Strong doubts regarding the content of the purchase agreement – purchase of property is lifted
Strong doubts regarding the content of the purchase agreement – purchase of property is lifted
The parties to a house deal disagree on whether payment for the house occurred.
Purchase document and liquidity bill confirming that the payment has been made are signed.
However, the seller’s son, who is a party to the case since the seller passed away, claims that this is not the case and therefore wants to cancel the purchase.
The Court of Appeal finds, despite the signed documents, that the content of the contract and the course of events are so unclear that no payment has been shown.
The buyer thus loses the target and the purchase is lifted.
Two colleagues have agreed that one of them should buy a house from the other.
Purchase deed and liquidity bill have been signed by both parties at a meeting at a bank, according to the documents, the seller should pay 170,000 kr. for the house.
However, when it comes to the question whether payment has been made or not, the parties do not agree.
According to the buyer, the agreement was that the purchase price would be SEK 150 000, which he paid in cash before and during the meeting at the bank, according to his own statement.
He further claims that there was an altercation at the bank that resulted in the seller and her son, C.W, forcing him to sign the documents stating that the purchase price is instead SEK 170,000.
After the meeting, he claims to have paid the remaining 20,000 DKK, again with cash.
The seller dies after the meeting and C.W. therefore takes over her role as the seller’s counterpart.
He claims that his mother and the buyer were colleagues and that she had therefore trusted the money to be paid by contract, despite no purchase price being paid when the documents were signed.
The purchase document states that the purchase may be cancelled if one of the parties commits breach of contract that is of no small importance to the counterparty.
C.W. is therefore bringing an action against the buyer in the District Court (TR), claiming that the purchase be lifted.
TR considers that it is up to the buyer to prove that the payment has been made.
The evidence he has presented is that the seller signed the purchase documents, which according to the court is sufficient to prove that payment was made.
The burden of proof is therefore shifted to C.W. who has to show that payment did not take place.
Among other things, he invokes bank statements from his mother’s bank showing that no deposits were made equivalent to the sums the seller claims to have paid for the house.
However, since the buyer states that he paid in cash, the Court’s judgment is that the statement of accounts does not exclude the payment being made without being deposited into the seller’s account.
Further, C.W. invokes testimony as evidence, however, the court does not believe that these strengthen his case any further.
What the court believes speaks to the buyer’s detriment is mainly that in some respects he found it difficult to account for exactly how the payments have been done.
However, this is not judged enough to refute the signed documents why TR declares that C.W. has no right to lift the purchase.
C.W. appeals to the Court of Appeal (HoVR), which brings the case to review.
HoVR shares TR’s judgment that the signed documents should normally be seen as sufficient evidence for payment to be made.
The burden of proof is thus shifted over to C.W.

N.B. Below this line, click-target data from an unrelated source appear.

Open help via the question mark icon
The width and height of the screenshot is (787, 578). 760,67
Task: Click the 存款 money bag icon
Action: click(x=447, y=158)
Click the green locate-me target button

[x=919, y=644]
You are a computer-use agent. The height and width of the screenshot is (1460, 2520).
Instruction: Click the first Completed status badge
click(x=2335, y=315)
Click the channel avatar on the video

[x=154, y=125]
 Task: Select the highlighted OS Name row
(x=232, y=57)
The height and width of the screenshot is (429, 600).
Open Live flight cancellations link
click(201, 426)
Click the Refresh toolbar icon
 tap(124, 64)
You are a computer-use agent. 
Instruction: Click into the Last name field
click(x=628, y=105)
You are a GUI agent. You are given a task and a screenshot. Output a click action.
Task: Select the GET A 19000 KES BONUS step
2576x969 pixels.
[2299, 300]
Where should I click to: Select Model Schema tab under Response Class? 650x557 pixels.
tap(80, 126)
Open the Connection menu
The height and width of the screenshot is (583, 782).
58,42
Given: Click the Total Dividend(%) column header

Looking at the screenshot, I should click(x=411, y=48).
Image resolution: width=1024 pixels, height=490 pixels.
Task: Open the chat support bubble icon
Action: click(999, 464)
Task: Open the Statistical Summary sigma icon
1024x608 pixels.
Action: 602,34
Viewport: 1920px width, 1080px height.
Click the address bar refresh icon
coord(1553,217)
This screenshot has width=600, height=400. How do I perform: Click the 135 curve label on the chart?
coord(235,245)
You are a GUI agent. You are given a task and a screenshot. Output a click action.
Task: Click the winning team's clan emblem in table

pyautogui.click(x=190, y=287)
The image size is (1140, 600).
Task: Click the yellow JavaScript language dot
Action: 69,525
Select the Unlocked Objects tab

The court notes that the buyer has provided vague information about how the payment has been made and that he cannot show any receipts of his payments to the seller.
Furthermore, it is noted that the buyer states that only 150 000 SEK of the contracted DKK 170 000 had been paid at the meeting at the bank.
This means that the parties agree that the signed documents are not correct as they state that the full purchase price was paid at the time of signing.
The Court also looks at a testimony given by the banker who assisted the parties at the conclusion of the contract.
Among other things, the banker in question states that he strongly advised the seller from signing the documents because no money had yet been paid.
He further highlights that he would be firmly advised against payment by cash if agreed as it could pose problems due to money laundering legislation.
The overall judgment of the Court is that the evidence in the case raises such strong doubts about the content of the purchase agreement and the liquidity settlement that it can no longer be considered that payment has been made.
Nor has the seller presented any other evidence in the case to further substantiate his claim.
In view of the presumed non-payment, HoVR makes the judgment that C.W. has the right to cancel the purchase and thus the buyer loses the case.